Required action:
Omit all pictures, then repeat the listing exactly.

Data excerpts:

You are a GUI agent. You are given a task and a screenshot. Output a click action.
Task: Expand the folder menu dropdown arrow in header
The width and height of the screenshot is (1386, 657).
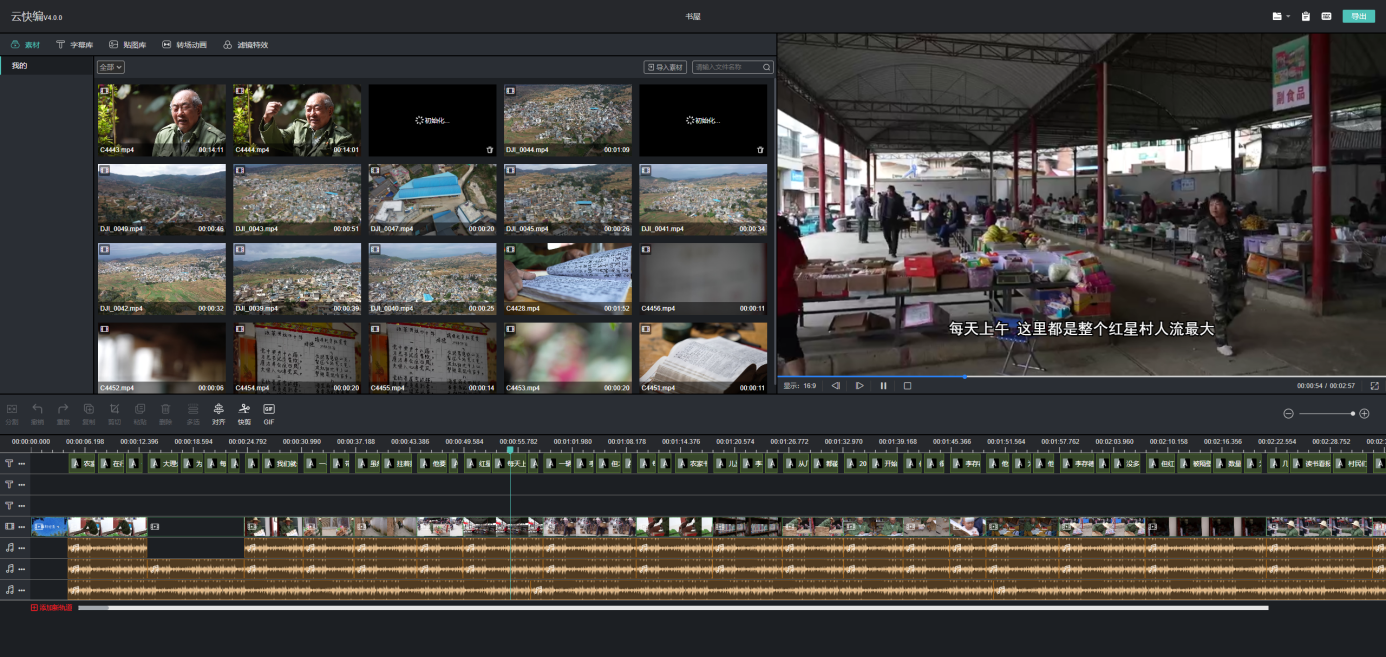(x=1288, y=16)
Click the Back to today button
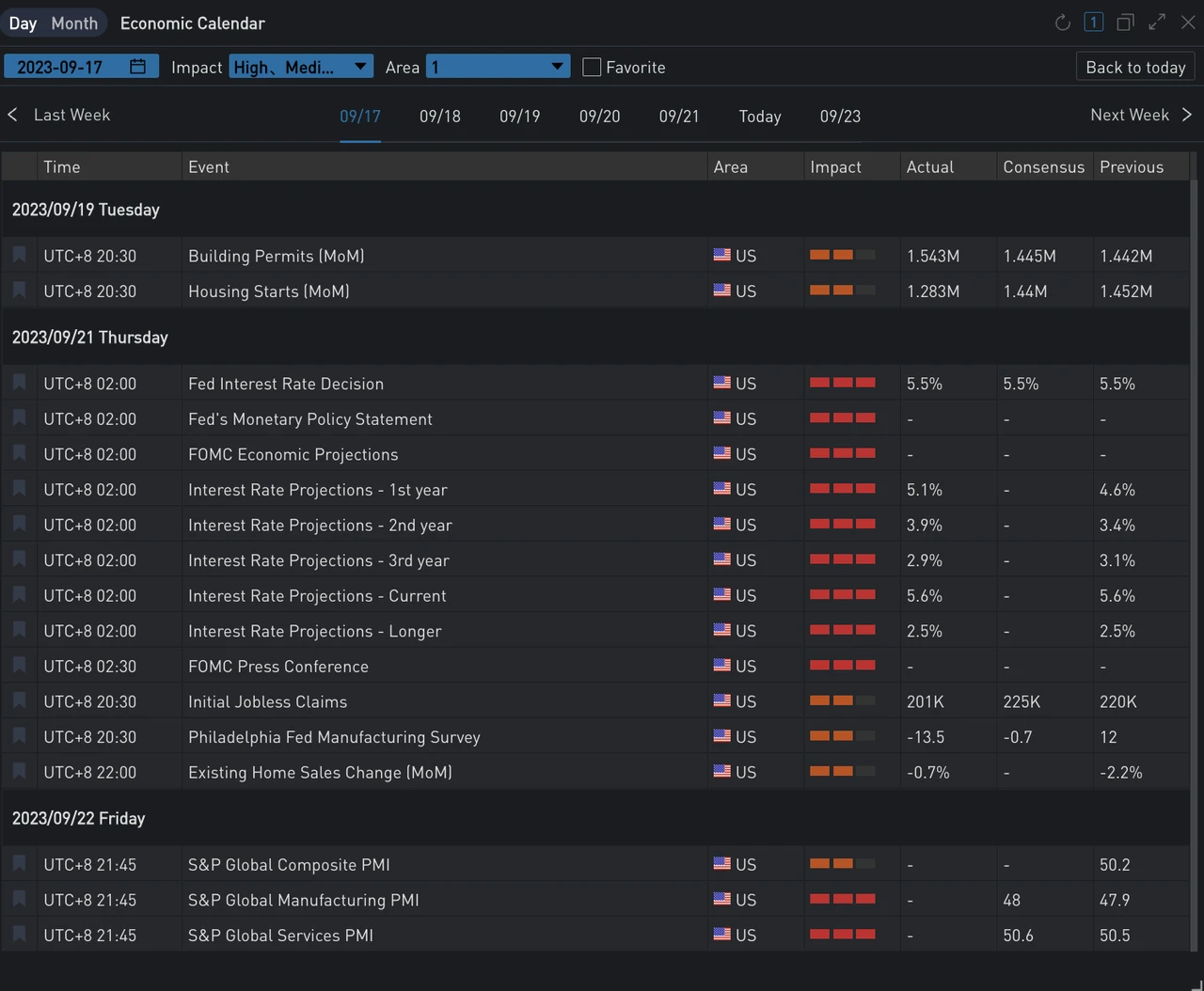 1135,67
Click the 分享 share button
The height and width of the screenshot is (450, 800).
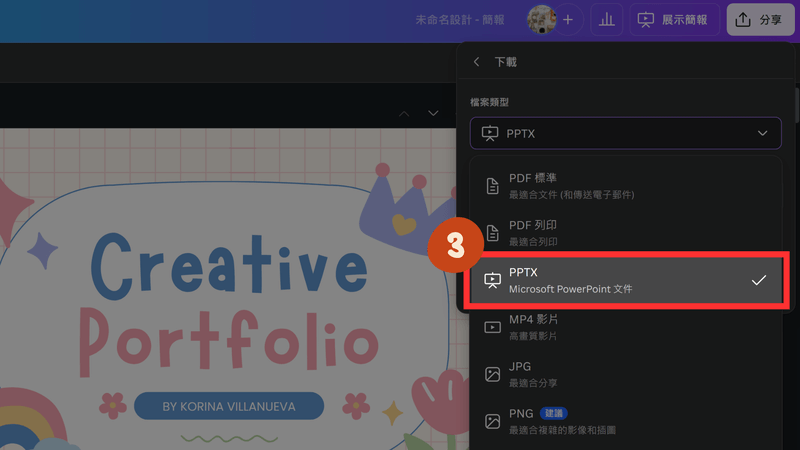[x=760, y=19]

Worked solution:
You are a GUI agent. You are given a task and a screenshot. Output a click action.
Task: Expand the folder menu dropdown arrow in header
The width and height of the screenshot is (1386, 657).
(x=1288, y=16)
Click the Back to today button
 1135,67
Click the 分享 share button
The height and width of the screenshot is (450, 800).
[x=760, y=19]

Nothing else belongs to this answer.